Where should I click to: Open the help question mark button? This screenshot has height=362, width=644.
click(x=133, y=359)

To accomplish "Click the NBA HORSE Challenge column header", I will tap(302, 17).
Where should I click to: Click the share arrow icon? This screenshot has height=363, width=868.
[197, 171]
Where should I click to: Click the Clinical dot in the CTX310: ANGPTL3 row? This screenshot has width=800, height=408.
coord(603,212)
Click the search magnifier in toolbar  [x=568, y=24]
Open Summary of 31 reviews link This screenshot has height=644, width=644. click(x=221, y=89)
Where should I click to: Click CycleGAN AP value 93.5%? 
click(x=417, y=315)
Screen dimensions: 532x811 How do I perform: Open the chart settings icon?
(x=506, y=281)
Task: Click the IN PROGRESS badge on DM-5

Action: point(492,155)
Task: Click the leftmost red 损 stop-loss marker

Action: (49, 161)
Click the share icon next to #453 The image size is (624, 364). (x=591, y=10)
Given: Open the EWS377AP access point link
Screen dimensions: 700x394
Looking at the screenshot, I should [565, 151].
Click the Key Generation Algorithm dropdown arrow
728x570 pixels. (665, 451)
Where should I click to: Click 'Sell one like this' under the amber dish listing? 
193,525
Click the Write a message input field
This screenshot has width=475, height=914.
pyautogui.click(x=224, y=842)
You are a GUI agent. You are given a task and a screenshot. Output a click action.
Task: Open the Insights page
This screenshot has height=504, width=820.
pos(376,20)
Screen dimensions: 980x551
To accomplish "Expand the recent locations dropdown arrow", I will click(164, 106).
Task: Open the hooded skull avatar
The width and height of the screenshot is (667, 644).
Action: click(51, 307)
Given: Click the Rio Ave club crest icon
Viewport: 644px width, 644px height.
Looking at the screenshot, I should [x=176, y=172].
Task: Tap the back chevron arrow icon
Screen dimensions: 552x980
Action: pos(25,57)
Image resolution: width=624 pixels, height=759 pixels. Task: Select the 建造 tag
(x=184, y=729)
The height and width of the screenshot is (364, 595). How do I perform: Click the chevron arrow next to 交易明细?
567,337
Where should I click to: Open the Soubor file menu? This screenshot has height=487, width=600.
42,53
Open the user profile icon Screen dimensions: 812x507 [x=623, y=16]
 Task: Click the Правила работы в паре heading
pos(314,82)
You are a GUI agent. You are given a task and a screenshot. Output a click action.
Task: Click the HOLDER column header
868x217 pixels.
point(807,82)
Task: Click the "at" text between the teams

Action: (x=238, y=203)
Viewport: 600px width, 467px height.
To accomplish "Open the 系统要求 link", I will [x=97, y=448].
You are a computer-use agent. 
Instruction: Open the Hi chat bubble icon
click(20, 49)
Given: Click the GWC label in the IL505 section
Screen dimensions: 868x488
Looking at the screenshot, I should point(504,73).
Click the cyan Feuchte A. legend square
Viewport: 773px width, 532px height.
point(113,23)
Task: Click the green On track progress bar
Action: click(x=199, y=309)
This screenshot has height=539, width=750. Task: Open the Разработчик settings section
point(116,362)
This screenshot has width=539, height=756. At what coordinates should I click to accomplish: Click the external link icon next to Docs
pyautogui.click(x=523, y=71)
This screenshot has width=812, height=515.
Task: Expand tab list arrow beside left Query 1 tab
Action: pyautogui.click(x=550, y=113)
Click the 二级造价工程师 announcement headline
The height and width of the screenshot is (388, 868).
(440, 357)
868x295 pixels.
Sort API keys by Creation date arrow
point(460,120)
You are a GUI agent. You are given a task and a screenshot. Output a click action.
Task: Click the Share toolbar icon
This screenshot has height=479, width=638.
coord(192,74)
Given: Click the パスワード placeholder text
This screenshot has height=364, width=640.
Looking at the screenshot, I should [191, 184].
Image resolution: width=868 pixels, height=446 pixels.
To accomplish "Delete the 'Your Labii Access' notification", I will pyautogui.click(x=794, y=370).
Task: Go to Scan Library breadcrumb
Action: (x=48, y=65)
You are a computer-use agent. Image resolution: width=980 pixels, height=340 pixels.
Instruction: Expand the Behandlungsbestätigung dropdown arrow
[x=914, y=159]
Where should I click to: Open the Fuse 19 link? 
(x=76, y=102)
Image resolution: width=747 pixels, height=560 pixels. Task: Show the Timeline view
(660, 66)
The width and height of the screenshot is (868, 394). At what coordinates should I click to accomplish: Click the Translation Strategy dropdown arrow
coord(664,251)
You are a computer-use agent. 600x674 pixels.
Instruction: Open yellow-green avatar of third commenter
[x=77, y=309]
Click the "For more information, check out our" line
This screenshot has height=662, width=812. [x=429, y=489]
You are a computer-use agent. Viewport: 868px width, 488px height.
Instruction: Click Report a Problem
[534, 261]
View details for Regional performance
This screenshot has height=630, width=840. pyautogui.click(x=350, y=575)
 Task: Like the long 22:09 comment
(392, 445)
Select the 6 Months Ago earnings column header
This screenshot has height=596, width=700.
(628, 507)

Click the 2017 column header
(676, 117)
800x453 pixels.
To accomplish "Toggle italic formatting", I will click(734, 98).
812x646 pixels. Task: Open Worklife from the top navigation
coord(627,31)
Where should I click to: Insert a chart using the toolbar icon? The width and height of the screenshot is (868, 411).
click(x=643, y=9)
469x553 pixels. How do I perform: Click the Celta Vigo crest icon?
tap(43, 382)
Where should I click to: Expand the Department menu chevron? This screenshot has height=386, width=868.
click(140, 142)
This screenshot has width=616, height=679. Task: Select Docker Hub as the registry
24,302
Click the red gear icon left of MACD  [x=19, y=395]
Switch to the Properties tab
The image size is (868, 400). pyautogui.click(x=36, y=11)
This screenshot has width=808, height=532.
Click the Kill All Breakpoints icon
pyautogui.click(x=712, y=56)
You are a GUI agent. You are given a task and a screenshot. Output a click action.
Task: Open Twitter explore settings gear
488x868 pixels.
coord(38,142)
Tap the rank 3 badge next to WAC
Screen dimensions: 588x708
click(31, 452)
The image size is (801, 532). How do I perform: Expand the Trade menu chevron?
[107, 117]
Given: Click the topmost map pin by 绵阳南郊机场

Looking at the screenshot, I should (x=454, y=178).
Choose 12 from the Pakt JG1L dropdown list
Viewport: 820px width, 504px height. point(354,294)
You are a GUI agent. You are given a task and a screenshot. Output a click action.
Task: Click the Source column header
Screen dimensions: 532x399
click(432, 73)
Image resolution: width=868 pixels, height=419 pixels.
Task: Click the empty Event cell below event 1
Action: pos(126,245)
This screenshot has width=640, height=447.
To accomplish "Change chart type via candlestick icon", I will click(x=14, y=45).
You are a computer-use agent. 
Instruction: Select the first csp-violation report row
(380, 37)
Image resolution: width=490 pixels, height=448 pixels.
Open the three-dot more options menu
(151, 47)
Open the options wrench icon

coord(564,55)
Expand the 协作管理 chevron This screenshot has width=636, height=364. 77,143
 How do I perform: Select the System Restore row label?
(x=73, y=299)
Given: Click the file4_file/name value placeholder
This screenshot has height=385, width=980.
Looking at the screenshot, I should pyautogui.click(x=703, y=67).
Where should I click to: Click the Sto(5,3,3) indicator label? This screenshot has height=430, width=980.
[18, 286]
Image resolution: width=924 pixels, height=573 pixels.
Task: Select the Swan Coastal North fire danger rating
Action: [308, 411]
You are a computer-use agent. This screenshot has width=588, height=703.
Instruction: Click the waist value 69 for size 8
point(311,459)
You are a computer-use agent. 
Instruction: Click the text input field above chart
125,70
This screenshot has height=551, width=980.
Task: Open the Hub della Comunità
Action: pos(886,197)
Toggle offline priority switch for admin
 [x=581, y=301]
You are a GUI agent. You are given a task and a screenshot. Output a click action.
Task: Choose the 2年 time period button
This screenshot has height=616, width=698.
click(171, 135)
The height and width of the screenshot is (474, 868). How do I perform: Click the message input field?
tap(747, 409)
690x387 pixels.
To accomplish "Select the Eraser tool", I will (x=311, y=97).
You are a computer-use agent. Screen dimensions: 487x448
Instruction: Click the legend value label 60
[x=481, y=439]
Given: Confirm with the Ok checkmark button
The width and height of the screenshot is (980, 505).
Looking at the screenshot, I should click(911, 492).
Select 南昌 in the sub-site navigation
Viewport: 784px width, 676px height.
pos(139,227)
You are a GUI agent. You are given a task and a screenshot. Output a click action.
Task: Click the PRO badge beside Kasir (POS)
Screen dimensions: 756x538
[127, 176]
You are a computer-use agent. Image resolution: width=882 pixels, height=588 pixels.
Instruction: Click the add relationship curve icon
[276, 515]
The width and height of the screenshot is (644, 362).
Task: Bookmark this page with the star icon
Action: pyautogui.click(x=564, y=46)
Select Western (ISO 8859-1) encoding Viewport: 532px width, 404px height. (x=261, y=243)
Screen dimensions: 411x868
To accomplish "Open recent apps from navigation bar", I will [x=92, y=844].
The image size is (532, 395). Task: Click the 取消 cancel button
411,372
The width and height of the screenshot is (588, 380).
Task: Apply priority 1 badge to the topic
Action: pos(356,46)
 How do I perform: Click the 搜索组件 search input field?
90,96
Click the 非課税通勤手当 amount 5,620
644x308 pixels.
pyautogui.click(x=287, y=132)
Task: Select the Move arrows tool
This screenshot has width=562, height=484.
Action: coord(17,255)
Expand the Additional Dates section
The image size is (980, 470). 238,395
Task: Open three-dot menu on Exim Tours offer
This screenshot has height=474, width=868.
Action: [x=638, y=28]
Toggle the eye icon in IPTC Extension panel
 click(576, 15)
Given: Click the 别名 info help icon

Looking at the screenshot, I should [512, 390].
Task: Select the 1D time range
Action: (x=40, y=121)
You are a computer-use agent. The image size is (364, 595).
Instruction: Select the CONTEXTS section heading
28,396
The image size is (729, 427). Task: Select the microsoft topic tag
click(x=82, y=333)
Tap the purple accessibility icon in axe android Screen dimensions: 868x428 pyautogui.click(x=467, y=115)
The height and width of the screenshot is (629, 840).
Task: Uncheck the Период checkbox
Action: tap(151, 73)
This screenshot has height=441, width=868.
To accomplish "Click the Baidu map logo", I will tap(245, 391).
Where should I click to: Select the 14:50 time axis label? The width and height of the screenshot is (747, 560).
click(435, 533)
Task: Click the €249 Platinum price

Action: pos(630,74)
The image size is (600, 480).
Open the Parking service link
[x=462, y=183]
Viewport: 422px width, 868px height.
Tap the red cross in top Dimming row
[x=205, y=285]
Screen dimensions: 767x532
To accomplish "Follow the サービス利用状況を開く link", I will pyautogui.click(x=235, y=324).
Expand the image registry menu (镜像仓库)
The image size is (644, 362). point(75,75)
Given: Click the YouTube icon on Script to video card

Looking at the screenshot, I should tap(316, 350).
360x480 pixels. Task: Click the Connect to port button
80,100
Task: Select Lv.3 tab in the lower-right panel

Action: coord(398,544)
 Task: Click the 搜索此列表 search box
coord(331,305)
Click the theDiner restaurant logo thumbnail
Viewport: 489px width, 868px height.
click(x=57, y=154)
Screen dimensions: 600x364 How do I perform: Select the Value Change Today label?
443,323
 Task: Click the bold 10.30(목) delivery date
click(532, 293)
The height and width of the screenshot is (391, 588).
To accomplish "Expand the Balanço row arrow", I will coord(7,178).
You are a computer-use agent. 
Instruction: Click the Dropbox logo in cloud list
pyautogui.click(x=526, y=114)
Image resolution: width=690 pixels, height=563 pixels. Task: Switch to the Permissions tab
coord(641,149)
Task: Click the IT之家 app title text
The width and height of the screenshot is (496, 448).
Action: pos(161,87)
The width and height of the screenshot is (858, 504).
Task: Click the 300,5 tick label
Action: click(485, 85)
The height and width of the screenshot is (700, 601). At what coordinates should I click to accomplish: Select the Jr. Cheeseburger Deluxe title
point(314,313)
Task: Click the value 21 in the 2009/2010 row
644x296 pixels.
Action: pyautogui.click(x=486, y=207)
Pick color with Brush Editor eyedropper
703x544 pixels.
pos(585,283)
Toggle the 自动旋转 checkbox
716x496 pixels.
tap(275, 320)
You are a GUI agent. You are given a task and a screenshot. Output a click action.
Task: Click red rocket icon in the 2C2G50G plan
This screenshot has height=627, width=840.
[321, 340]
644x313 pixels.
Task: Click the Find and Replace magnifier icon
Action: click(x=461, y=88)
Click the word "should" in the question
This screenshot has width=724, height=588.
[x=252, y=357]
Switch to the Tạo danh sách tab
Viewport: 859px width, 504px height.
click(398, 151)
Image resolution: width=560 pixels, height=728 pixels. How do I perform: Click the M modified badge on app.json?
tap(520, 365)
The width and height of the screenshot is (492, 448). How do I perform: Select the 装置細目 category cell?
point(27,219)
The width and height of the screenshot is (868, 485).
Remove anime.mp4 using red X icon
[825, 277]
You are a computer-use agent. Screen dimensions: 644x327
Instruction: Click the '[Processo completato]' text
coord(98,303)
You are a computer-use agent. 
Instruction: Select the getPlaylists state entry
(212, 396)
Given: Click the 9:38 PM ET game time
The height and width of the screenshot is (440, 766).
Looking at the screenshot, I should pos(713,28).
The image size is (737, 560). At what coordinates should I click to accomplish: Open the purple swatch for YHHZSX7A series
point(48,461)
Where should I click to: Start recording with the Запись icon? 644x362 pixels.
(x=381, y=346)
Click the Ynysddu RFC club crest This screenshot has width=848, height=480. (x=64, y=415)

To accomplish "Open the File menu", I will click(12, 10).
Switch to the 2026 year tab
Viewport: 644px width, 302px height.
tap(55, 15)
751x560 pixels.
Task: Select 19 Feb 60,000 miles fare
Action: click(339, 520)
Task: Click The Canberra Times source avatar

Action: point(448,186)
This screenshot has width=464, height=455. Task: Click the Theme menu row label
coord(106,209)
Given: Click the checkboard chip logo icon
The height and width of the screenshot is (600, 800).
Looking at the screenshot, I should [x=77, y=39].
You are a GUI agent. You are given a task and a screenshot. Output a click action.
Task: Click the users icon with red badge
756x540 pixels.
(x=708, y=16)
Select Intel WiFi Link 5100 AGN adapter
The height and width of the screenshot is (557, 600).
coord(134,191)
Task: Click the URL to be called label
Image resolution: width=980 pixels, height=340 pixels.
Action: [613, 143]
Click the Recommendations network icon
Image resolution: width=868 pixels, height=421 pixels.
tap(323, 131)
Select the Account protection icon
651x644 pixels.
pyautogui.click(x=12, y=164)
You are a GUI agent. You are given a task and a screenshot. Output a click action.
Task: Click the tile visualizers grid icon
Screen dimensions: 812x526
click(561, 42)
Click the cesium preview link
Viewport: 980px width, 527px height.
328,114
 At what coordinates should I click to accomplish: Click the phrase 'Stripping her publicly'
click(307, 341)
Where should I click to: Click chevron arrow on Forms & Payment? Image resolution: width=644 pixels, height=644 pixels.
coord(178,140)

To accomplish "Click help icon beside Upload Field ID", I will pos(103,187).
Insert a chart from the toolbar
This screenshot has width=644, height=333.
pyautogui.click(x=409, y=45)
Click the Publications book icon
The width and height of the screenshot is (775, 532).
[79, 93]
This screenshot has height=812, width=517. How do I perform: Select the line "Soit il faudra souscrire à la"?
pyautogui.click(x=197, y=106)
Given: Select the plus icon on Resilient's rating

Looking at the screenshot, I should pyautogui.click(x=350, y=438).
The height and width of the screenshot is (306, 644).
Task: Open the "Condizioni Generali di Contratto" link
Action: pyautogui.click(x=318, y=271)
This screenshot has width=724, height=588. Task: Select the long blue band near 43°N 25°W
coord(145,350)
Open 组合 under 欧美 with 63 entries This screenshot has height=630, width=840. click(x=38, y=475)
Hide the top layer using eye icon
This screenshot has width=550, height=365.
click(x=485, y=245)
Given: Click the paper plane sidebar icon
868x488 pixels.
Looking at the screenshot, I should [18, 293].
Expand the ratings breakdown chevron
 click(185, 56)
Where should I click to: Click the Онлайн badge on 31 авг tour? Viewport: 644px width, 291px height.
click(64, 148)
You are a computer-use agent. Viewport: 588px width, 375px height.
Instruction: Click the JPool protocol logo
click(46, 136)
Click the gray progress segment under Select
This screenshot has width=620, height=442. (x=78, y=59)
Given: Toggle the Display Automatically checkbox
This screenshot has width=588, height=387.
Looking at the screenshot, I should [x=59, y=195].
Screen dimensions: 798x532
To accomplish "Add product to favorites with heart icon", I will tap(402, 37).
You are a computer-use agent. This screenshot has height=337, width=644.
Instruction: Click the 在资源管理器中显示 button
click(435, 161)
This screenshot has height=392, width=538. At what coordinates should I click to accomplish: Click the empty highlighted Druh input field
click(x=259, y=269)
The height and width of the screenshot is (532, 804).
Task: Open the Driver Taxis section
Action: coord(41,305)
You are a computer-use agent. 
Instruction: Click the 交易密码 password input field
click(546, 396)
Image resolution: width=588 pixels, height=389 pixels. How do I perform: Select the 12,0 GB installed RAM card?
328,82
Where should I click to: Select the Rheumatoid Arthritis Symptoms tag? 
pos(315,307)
----
### [About this exercise]
The records are given above. Copy each line in them that holds "gear".

### [Solution for this problem]
Click the red gear icon left of MACD  [x=19, y=395]
Task: Open Twitter explore settings gear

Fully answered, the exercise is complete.